▶ [INSTRUÇÃO A] Segundo o trecho do documento abaixo, por que Cezar Gabriel Popescu compartilha fotos e reflexões na página My Life at Sea? Responda em uma a três frases.

= = =

O marujo e fotógrafo romeno Cezar Gabriel Popescu está tentando trazer o mesmo entendimento para um público maior que sua família. Em sua página do Facebook My Life at Sea ele compartilha fotos e reflexões pessoais sobre sua rotina com os colegas num navio petroleiro. Fazendo isso ele espera mostrar como é a vida a bordo, e dar uma noção de como os marinheiros lidam com os aspectos físicos e emocionais de seu trabalho. Liguei para Cezar enquanto ele estava navegando perto do México, e falamos sobre o que ele espera conseguir com suas fotos.

VICE: Ei, Cezar. Você é um marinheiro, um fotógrafo ou os dois?
Cezar Gabriel Popescu: Navego há 18 anos, e atualmente trabalho como mecânico sênior do navio. Mas mesmo só tendo começado a fotografar uns sete anos atrás, me considero tanto um fotógrafo quanto um marinheiro. Felizmente para mim, minhas duas paixões se misturaram perfeitamente.

Cezar Gabriel Popescu, centro. Foto por Sergey.

= = =

▶ [INSTRUÇÃO B] Imprima sem alterações todas as linhas dos registros abaixo e omita as imagens da resposta.

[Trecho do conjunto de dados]
= = =

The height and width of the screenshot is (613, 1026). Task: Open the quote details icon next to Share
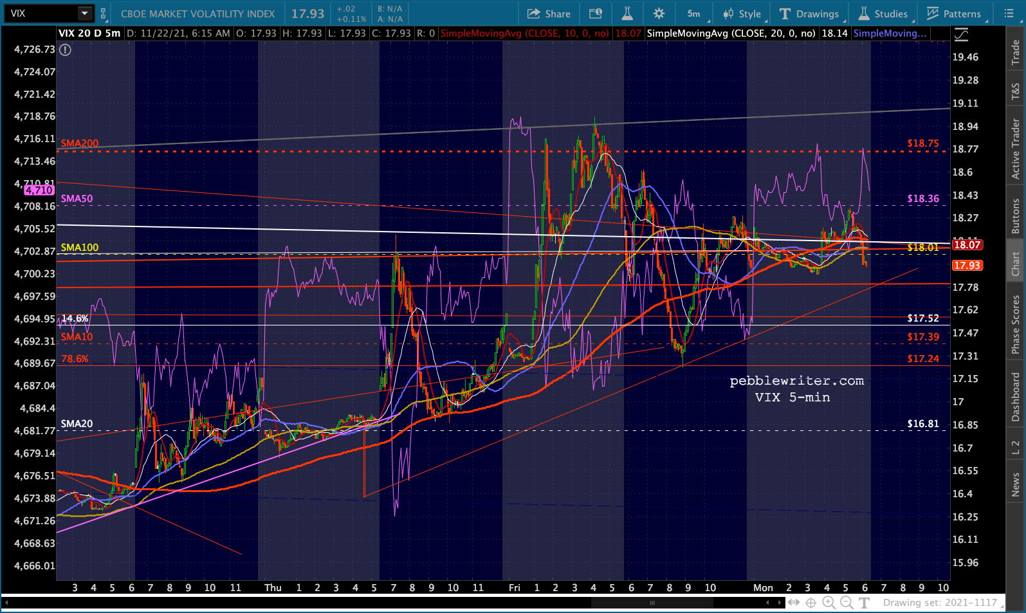click(596, 14)
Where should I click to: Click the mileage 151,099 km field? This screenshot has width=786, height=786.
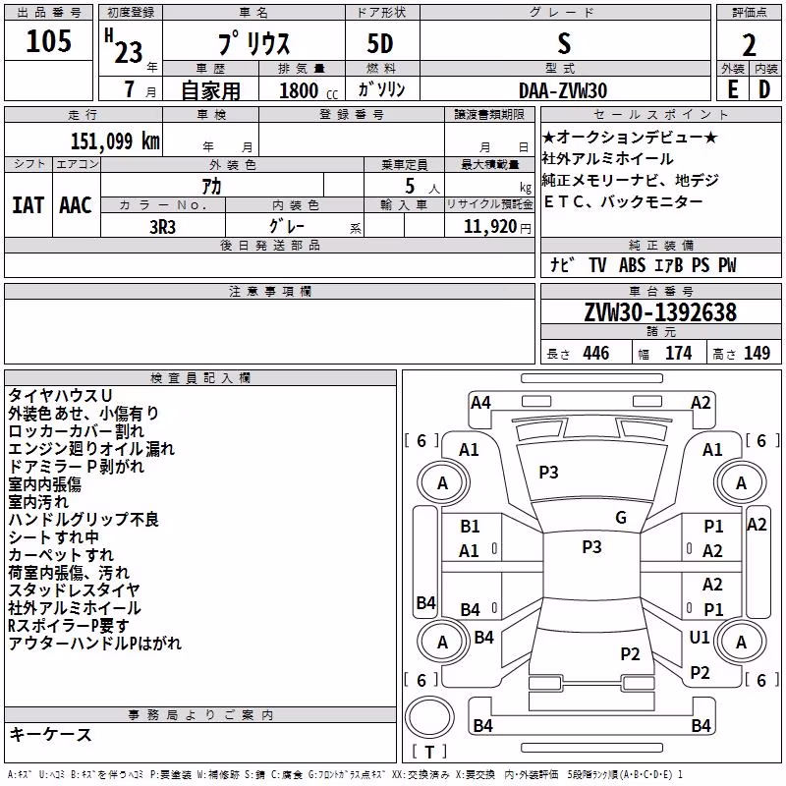pyautogui.click(x=84, y=140)
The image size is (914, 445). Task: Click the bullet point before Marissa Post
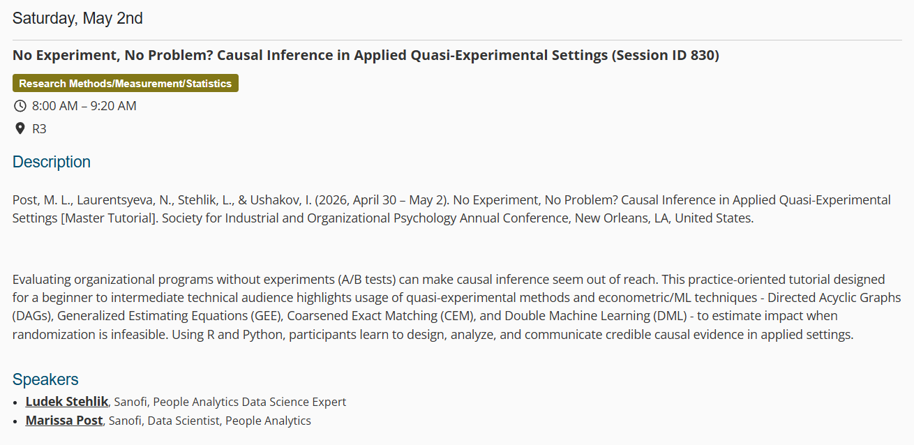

= = =

▶ [RESPOSTA A] Ele compartilha as fotos e reflexões para mostrar como é a vida a bordo do navio petroleiro. Também quer dar uma noção de como os marinheiros lidam com os aspectos físicos e emocionais de seu trabalho.

▶ [RESPOSTA B]
The height and width of the screenshot is (613, 1026). Task: Open the quote details icon next to Share
click(596, 14)
Where should I click to: Click the mileage 151,099 km field? This screenshot has width=786, height=786.
pyautogui.click(x=84, y=140)
The image size is (914, 445). Task: Click the bullet point before Marissa Post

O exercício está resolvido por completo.